Fascinatingly, it's the Cannondale-Drapac team of Pierre Rolland who are chasing down this break from teh front of the peloton - despite having the Frenchman further up the road. Perhaps it's the American team's way of telling the directeurs sportifs of the riders in the break to let that three-man chase group join them, or they will continue setting a fast tempo. At the moment the gaps are 35 seconds back to the three chasers and then 3:50 to the peloton.
There's a bit of beef between Marcato and Sanchez in the break as the two riders dispute about something. Sanchez then puts on the whole Big Man On Campus act by pushing Fraile into line and generally playing the I'm A Veteran, Get Out Of My Way And Do What I Say card.
Not only proof that the peloton have given up on the chase, but more to the point - have you ever seen so much hay in one place???
Forget what I said: this break is certainly going places. They've stretched the lead out to 2:20 now with that three-man chase group of Rolland, Sacha Modolo (UAE Team Emirates) and Tomasz Marczynski (Lotto Soudal) trialing them by 35 seconds.
The nine leaders are: Alexey Tstatevich (Gazprom-RusVelo), Mads Pedersen (Trek-Segafredo), Marco Marcato (UAE Team Emirates), Omar Fraile (Dimension Data), Jan Tratnik (CCC Sprandi Polkowice), Matteo Montaguti (Ag2R-La Mondiale), Luis Leon Sanchez (Astana), Matteo Busato (Wilier-Triestina) and Iljo Keisse (Quick-Step Floors). And the gap is growing... Pierre Rolland (Cannondale-Drapac) is one of the riders in pursuit.

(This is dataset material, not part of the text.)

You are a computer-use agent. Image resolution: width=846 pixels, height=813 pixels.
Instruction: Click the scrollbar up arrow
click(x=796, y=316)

We join the stage LIVE now and this nine-man break has a slender lead of 30 seconds over the pack. They've been through the first intermediate sprint at Vasto and have three pursuers on the road, with the peloton just a bit further back. The gaps are minimal for now so it wouldn't be a surprise if it all comes back together again.
Bardiani-CSF led the chase after the wildcard Italian team missed out on getting a rider in the break.
There was an early break as nine riders pinged off the front - including Luis Leon Sanchez, the Astana rider who was on the attack yesterday.
They're off! The remaining 191 riders get this short but sharp stage under way.
A reminder that it is this man in pink... but Bob Jungels will find it tough to stay on top today, that's for sure. He has six seconds over Geraint Thomas of Team Sky and 10 seconds over most of the big favourites, including defending champion Nairo Quintana and the 2014 winner Nairo Quintana.
Here's what the riders have to expect on this first high summit finish of the race - and it's an entirely new ascent of the infamous Blockhaus which should cause fireworks.
Yesterday, the race sparked into action in Puglia as Spaniard Gorka Izaguirre of Movistar took the spoils from the break on a day maglia rosa Bob Jungels took a tumble but retained his lead.
Hello and welcome to live coverage of stage 9 of the Giro d'Italia - the first major mountain test as the riders tackle the infamous Blockhaus at the end of the 149km stage from Montenero di Bisaccia.